I would like to see libSDL bindings too. That would give hardware acceleration and easier platform support on Android and Windows. With an alternative to the X11 stuff for the desktop sharing we'd be on the way to making Self look more modern.
On Fri, Apr 18, 2014 at 12:11 PM, Russell Allen mail@russell-allen.com wrote:
That's a great idea. But I can imagine writing out each pixel one by one would slow even the fastest VM down! I dont know of any primitives other than the ones exposed through canvas. I suppose I could suggest various hacks (eg keep image as grid of 8x8 256 colour pixmaps and draw changed ones to canvas as images not pixels?) but you've probably already thought of those and dismissed them... I don't suppose you feel like writing bindings to libSDL? Then we could abandon both Quartz and X.org :) Russell
On 18 Apr 2014, at 11:00 am, Chris Double chris.double@double.co.nz wrote:
Thanks for the thoughts Russell. I'll see how far I get with no primitive modifications and once it's working I'll look at what I can add to speed things up.
Makes sense
I wanted to do something 'in' Self rather than 'on' Self as it''s been awhile since I actually wrote anything reasonable sized in the environment. VNC is good for me since it will allow me to stay inside the Self world while running xterm and Firefox.

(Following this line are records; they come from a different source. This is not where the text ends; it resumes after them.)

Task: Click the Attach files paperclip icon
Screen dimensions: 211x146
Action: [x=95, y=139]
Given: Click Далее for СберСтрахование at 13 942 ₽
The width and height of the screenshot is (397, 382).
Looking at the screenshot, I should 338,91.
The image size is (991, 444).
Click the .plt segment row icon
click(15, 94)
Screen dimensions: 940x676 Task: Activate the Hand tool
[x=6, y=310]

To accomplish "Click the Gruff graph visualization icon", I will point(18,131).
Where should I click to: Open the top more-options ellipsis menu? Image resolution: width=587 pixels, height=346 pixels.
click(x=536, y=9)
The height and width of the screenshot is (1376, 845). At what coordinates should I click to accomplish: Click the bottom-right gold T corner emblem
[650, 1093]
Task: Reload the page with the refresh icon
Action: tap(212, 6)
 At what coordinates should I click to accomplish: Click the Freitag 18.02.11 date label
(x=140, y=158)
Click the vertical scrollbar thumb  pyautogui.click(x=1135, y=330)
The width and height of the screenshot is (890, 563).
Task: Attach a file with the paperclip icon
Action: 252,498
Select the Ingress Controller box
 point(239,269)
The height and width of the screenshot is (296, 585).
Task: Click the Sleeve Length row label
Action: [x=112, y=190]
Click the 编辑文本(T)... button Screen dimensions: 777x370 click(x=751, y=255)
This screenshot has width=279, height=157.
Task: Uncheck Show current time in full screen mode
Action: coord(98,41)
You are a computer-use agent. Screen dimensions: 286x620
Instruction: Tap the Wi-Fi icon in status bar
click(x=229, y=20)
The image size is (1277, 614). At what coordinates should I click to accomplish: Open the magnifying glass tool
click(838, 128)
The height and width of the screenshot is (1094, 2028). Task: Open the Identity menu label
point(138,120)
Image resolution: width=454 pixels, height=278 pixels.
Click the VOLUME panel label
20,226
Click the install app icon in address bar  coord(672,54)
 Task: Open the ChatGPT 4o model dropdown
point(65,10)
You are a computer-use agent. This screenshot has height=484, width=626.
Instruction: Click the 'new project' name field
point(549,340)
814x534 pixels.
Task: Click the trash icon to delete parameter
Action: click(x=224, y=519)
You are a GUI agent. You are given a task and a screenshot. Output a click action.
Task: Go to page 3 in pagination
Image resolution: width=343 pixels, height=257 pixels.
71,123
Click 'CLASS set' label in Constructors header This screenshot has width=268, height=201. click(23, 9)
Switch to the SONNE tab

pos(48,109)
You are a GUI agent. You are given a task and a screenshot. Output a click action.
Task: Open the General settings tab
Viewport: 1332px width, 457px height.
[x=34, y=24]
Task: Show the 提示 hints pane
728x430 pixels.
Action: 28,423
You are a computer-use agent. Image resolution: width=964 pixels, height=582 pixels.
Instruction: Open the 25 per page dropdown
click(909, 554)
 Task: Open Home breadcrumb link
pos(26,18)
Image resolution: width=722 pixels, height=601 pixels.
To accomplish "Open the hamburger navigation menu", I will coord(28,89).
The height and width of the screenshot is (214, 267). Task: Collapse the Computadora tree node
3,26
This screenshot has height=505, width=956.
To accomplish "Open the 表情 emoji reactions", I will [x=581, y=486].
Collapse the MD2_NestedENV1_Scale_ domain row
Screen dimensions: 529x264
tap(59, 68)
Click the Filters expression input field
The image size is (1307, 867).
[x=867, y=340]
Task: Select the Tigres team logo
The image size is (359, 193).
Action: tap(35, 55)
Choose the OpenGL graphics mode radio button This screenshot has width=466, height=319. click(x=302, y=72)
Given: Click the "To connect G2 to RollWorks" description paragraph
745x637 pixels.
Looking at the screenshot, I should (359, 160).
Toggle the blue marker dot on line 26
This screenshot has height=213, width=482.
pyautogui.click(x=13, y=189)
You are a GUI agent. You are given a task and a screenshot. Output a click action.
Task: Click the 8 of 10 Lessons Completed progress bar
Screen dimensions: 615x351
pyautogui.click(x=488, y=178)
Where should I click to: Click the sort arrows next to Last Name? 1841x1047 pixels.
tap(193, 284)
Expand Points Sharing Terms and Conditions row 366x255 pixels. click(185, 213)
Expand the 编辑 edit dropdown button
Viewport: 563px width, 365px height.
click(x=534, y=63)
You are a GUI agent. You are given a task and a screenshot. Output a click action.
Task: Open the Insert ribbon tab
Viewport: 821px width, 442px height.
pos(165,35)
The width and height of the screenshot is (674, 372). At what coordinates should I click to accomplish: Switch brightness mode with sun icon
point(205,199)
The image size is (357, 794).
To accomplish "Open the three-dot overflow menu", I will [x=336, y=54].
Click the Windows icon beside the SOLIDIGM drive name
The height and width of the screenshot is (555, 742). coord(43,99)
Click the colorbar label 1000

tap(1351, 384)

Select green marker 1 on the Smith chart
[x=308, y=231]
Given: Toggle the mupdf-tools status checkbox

Another useful thing might be to start experimenting in keeping something out of the main Self tree ie put this code on GitHub but not in a self fork. This might tell us what needs to be changed in the transporter to properly support a multiple source environment
It's also part of an exploration to see what's involved in using something else for the remote display functionality. If we rip out X then we lose that which I think is a nice feature.
It's a great feature but the reliance on x makes it a bit hard to use at the moment. You will need a self vnc server though not client ;)
Russell
I would like to see libSDL bindings too. That would give hardware acceleration and easier platform support on Android and Windows. With an alternative to the X11 stuff for the desktop sharing we'd be on the way to making Self look more modern.
On Fri, Apr 18, 2014 at 12:11 PM, Russell Allen mail@russell-allen.com wrote:
That's a great idea. But I can imagine writing out each pixel one by one would slow even the fastest VM down! I dont know of any primitives other than the ones exposed through canvas. I suppose I could suggest various hacks (eg keep image as grid of 8x8 256 colour pixmaps and draw changed ones to canvas as images not pixels?) but you've probably already thought of those and dismissed them... I don't suppose you feel like writing bindings to libSDL? Then we could abandon both Quartz and X.org :) Russell
Updated demo as an animated GIF. The left hand side is a standard VNC client accessing a shared display. The right hand side is the VNC Morph in Self which mirrors, somewhat delayed, what the display shows. I haven't done anything to improve the speed yet. Partial screen updates are fairly quick though.